Установите, согласуются ли с приведенным ниже отрывком о Черубине де Габриак три утверждения; на каждое ответьте «да» или «нет» и приведите решающие слова отрывка в точной цитате.
1. После истории с Черубиной Маковский прекратил дружеские отношения с Волошиным.
2. Остальные аполлоновцы из деликатности не затрагивали эту тему при Маковском.
3. По словам Волошина, Маковский начал получать от имени Черубины письма, написанные не Волошиным и Лилей.

◆ ФРАГМЕНТ СТРАНИЦЫ:
——

Черубина де Габриак: другая сторона медали или, о чем не написал Макс Волошин. Часть IХ


Ворчалка № 529 от 16.08.2009 г.




Роль самого Волошина в истории с Черубиной так и осталась для Маковского неясной, невыясненной, да он не очень и докапывался, а остальные аполлоновцы из деликатности при Маковском не затрагивали эту тему.
О своих дальнейших отношениях с Максом Волошиным Маковский пишет так:
"Мои дружеские отношения с Максом не изменились, хоть и создалась известная натянутость в них, отчасти под влиянием общей холодности к нему со стороны аполлоновцев".
Очевидно "другие аполлоновцы" были больше осведомлены о роли Волошина в этой мистификации.

Однако сам Маковский в другом месте признаёт, что Черубина была полностью выдумана Волошиным и что
"он [Волошин] скрыл, что стихи Черубины отчасти - его, Волошина, стихи, что иные строки сочинены им от слова до слова".
Только неясно, насколько большую часть этих стихов написал сам Волошин.

Макс Волошин очень коротко и сухо описывает эпизод с разоблачением Черубины, полностью извратив при этом суть событий:
"Мы с Лилей стали замечать, что кто-то другой, кроме нас, вмешивается в историю Черубины. Маковский начал получать от имени Черубины какие-то письма, написанные не нами. И мы решили оборвать".

——

◆ БЛОК ДАННЫХ:

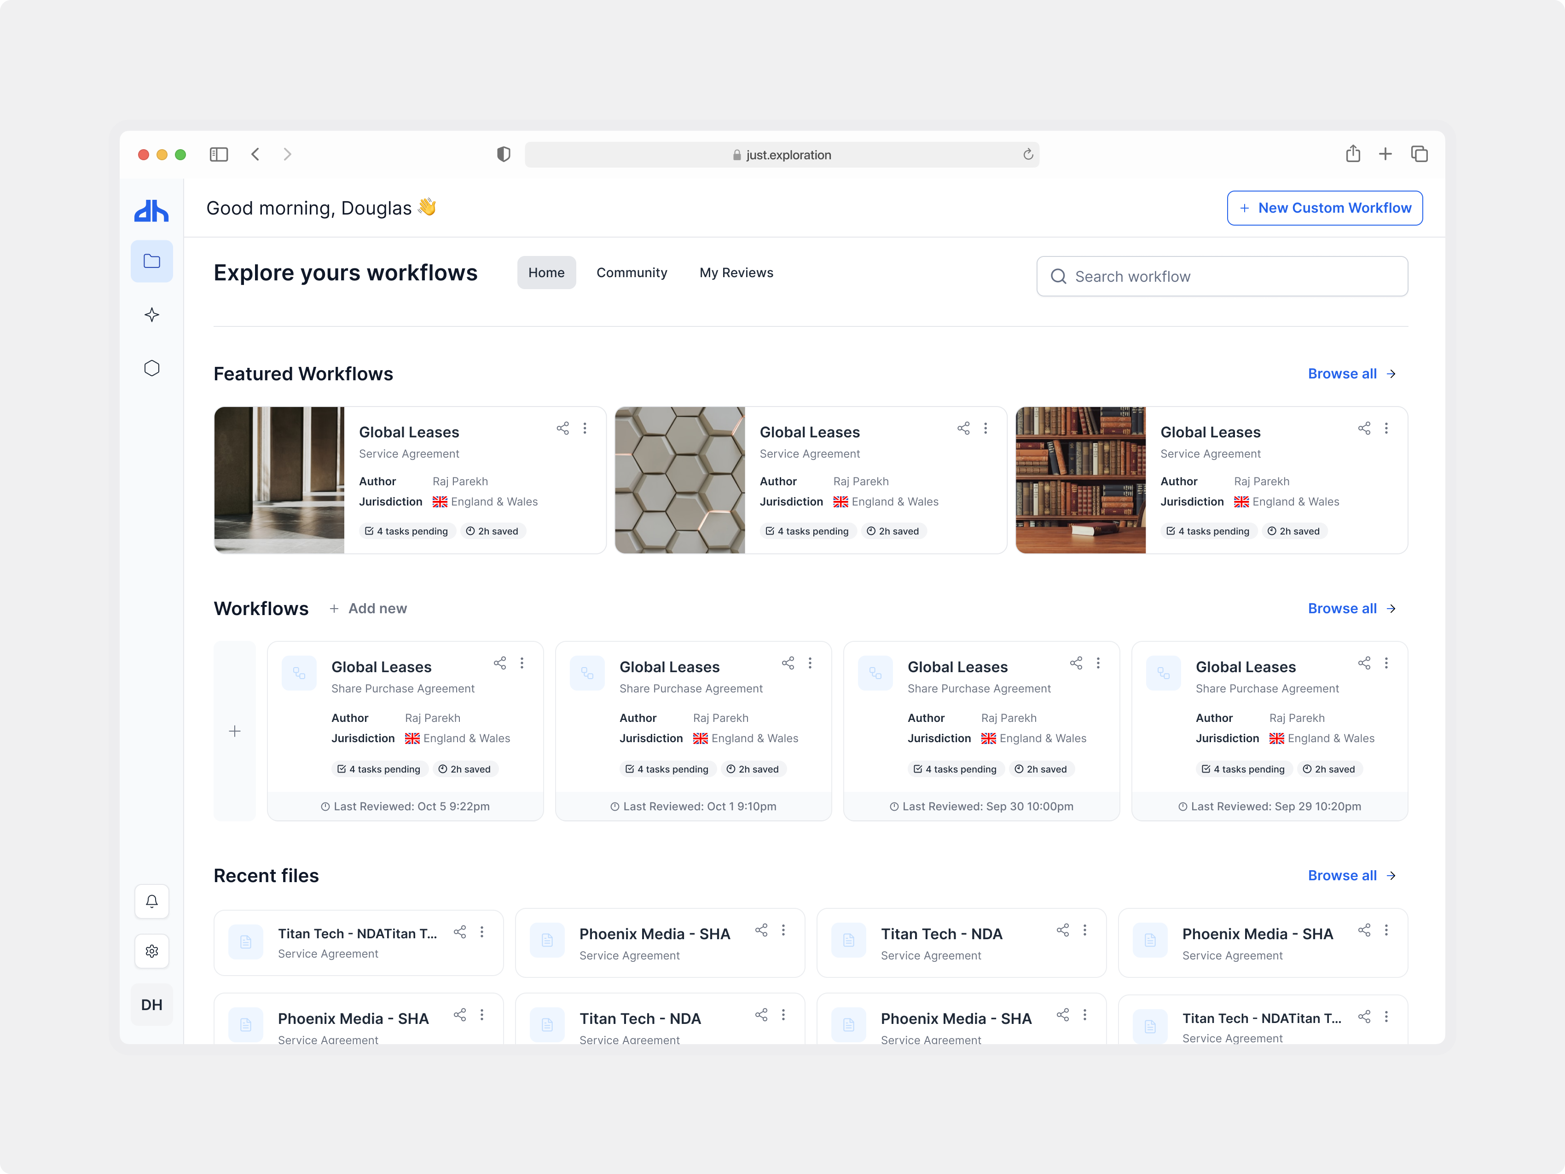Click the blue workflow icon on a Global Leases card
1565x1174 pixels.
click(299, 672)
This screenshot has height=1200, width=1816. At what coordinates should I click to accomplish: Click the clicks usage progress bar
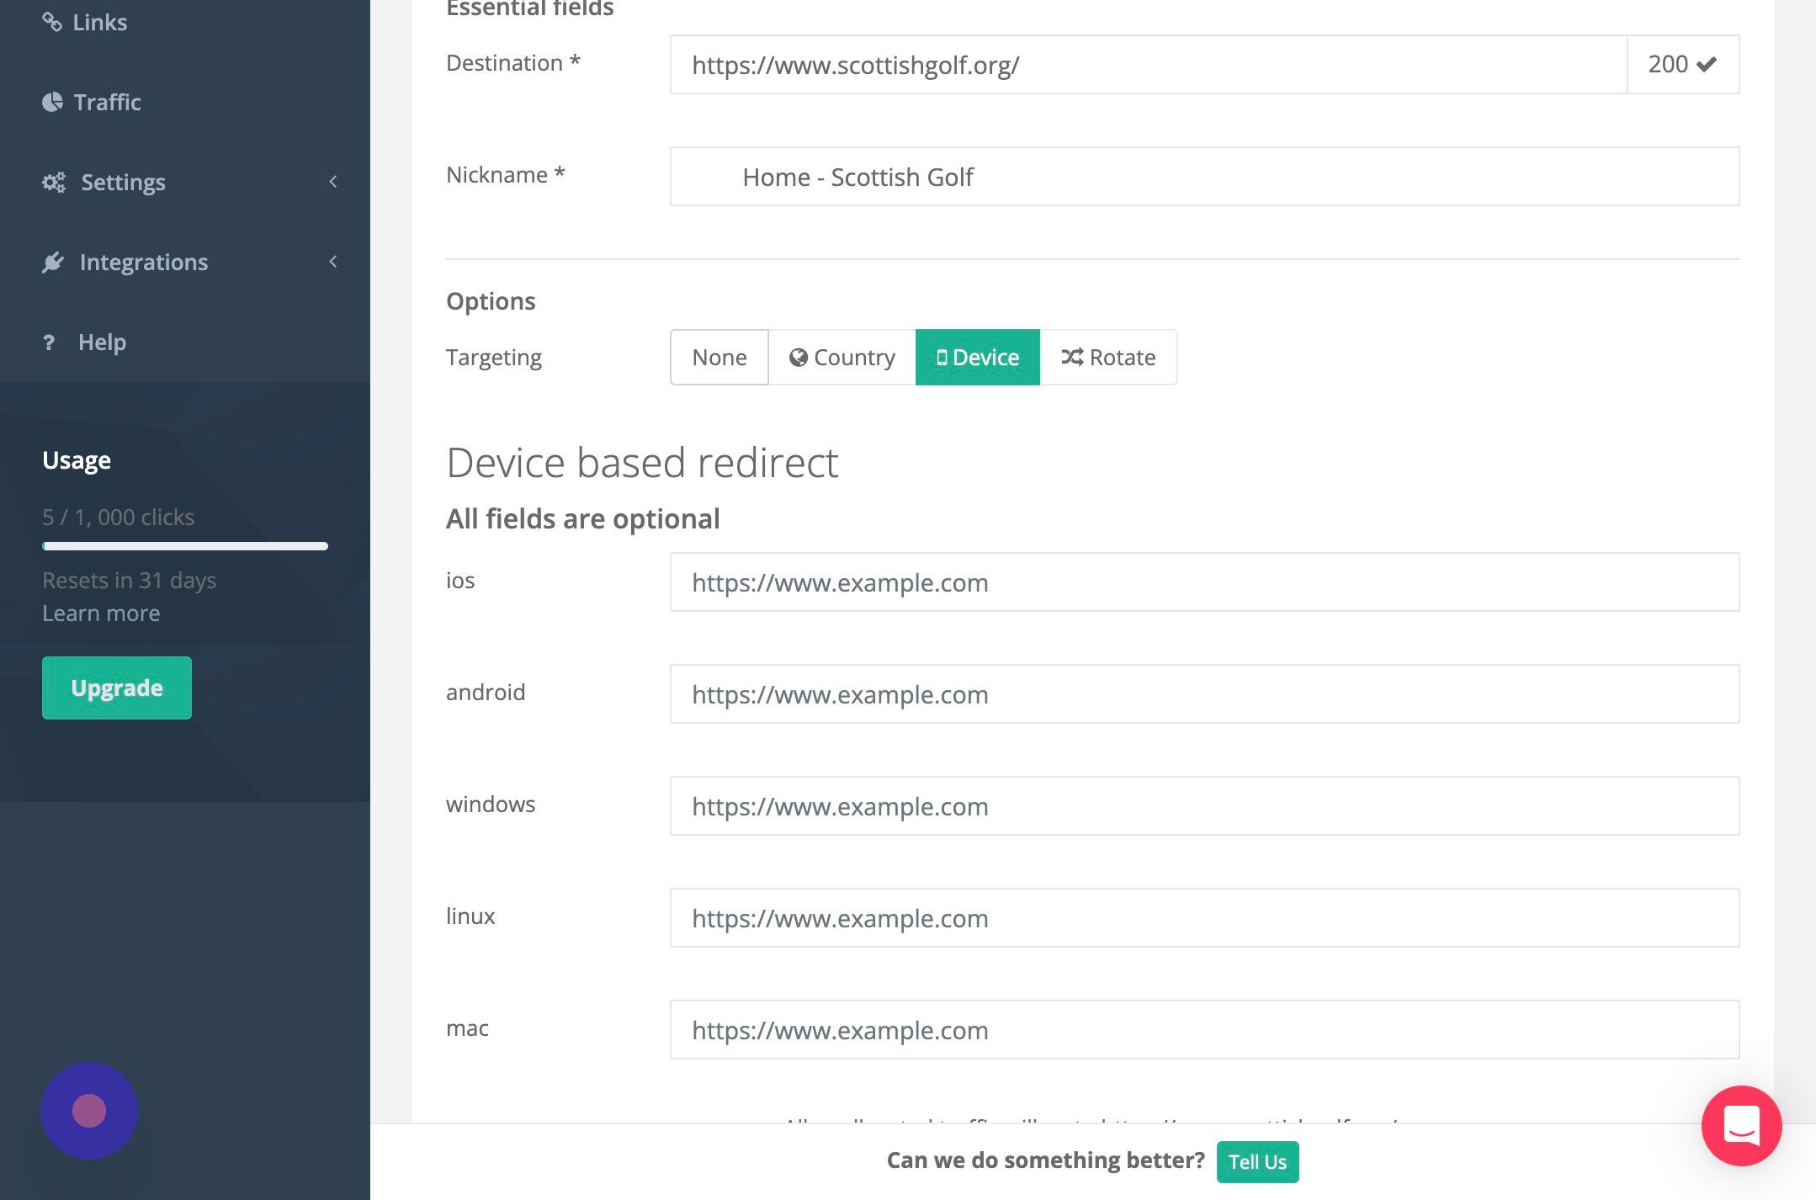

——

◆ РЕШЕНИЕ ЗАДАНИЯ:
1. Нет: «Мои дружеские отношения с Максом не изменились».
2. Да: «остальные аполлоновцы из деликатности при Маковском не затрагивали эту тему».
3. Да: «Маковский начал получать от имени Черубины какие-то письма, написанные не нами».